Suppliers, their employees or other persons who have a financial interest in providing the items are prohibited from signing and accepting an item on behalf of a recipient (i.e. acting as an agent on behalf of the recipient). The relationship between the agent and the beneficiary must be noted on the delivery note received by the supplier (i.e. spouse, neighbour). The representative`s signature must be legible. If the representative`s signature is not legible, the supplier/shipping service provider must note the agent`s name on the packing slip. There is another rule you need to know. You must keep the proof of delivery for seven years.

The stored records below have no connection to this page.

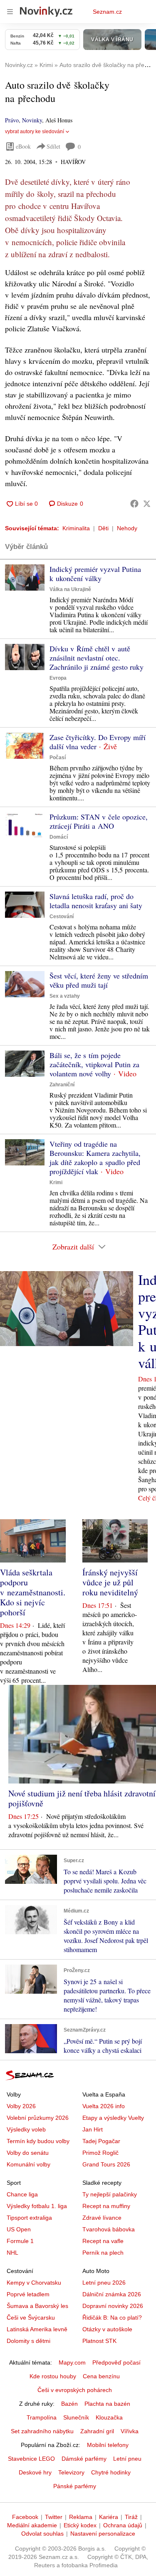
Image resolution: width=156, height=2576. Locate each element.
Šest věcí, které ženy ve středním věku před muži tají (99, 980)
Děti (103, 528)
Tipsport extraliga (29, 2217)
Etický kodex (80, 2525)
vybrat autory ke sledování (34, 131)
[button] (25, 577)
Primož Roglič (100, 2152)
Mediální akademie (32, 2525)
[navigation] (10, 11)
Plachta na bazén (107, 2403)
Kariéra (108, 2517)
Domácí (59, 837)
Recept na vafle (103, 2241)
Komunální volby (28, 2164)
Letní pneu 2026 (104, 2282)
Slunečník (76, 2417)
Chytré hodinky (111, 2472)
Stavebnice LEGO (31, 2458)
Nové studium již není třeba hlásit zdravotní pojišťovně (82, 1798)
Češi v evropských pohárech (74, 2390)
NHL (12, 2252)
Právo (12, 120)
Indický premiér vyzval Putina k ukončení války (95, 573)
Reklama (80, 2517)
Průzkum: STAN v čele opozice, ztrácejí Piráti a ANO (99, 821)
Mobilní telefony (108, 2445)
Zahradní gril (97, 2431)
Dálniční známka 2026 (111, 2294)
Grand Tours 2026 (106, 2164)
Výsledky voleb (26, 2129)
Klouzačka (109, 2417)
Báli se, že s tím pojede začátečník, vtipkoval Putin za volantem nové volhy (94, 1064)
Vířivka (130, 2431)
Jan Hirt (92, 2129)
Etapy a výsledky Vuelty (113, 2117)
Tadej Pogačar (101, 2141)
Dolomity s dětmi (28, 2341)
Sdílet (53, 146)
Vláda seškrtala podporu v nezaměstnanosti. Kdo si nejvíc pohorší (32, 1592)
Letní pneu (127, 2458)
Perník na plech (103, 2252)
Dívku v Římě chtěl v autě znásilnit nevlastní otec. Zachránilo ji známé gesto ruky (97, 657)
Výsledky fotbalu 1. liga (37, 2206)
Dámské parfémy (84, 2458)
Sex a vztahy (65, 996)
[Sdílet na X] (147, 503)
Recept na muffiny (106, 2206)
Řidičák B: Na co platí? (112, 2317)
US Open (19, 2229)
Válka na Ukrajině (70, 589)
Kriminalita (76, 528)
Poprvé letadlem (28, 2294)
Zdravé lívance (101, 2217)
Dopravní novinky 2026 (112, 2306)
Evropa (58, 678)
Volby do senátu (28, 2152)
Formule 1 (20, 2241)
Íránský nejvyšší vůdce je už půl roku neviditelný (110, 1582)
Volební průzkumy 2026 (38, 2117)
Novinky (32, 120)
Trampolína (42, 2417)
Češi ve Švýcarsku (31, 2317)
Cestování (62, 916)
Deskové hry (35, 2472)
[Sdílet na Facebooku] (134, 503)
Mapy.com (72, 2362)
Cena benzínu (101, 2376)
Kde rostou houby (53, 2376)
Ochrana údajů (122, 2525)
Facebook (25, 2517)
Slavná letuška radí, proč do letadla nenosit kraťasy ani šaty (96, 900)
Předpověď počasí (116, 2362)
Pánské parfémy (74, 2486)
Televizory (71, 2472)
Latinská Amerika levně (37, 2329)
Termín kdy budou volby (38, 2141)
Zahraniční (62, 1085)
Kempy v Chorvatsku (34, 2282)
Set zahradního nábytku (42, 2431)
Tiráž (131, 2517)
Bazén (69, 2403)
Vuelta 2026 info (103, 2106)
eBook (23, 146)
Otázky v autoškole (107, 2329)
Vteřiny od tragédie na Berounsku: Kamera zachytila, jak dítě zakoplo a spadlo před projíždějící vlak (95, 1157)
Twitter (53, 2517)
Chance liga (22, 2194)
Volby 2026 (21, 2106)
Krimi (56, 1182)
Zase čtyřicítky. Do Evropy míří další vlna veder (98, 741)
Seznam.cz (107, 11)
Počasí (58, 757)
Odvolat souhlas (42, 2533)
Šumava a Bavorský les (37, 2306)
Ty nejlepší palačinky (109, 2194)
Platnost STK (99, 2341)
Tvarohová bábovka (108, 2229)
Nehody (127, 528)
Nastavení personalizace (102, 2533)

The delegate must sign and accept the article legibly. If the signature is not legible, the supplier or delivery service must note the name on the delivery note. The payee, agent or supplier must also indicate the delivery date. The date the recipient received the EMR position must be the date of delivery of the application. If a supplier uses a delivery service, the shipping date can be the delivery date on the claim. The shipping date can be set as the date the delivery service label was created or the date the item is picked up for delivery. There shouldn`t be much difference between the two. Suppliers must keep proof of delivery on file for seven years from the date of service. If the supplier who receives a request for proof of delivery responds in writing that the Medicare eligible supplier`s documentation is more than seven years old and provides proof of the continued medical necessity of the item or the need for repair, contractors cannot deny the claim solely because of the lack of supporting documentation for Medicare eligibility that is more than seven years old.